Records from a collection:
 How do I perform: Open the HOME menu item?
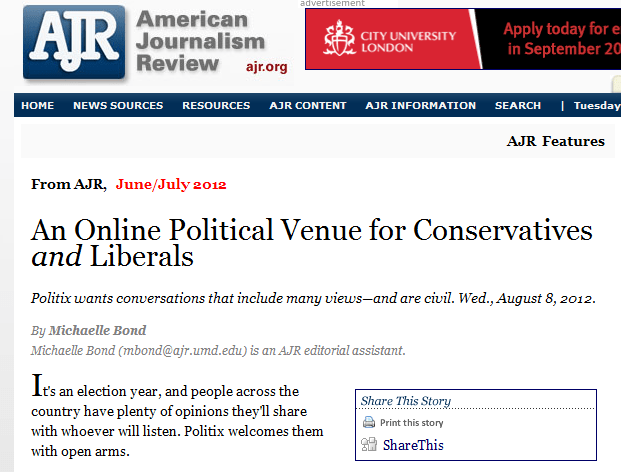click(38, 106)
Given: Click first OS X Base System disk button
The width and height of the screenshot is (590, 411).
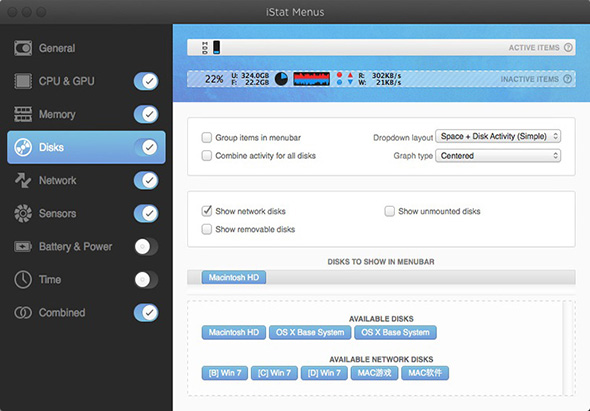Looking at the screenshot, I should [x=310, y=332].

• WORK REQUIRED: Restate each record from above word for word, excluding any picture it holds.

• ANSWER FOR THIS EXERCISE:
 How do I perform: Open the HOME menu item?
click(38, 106)
Given: Click first OS X Base System disk button
The width and height of the screenshot is (590, 411).
Looking at the screenshot, I should [x=310, y=332].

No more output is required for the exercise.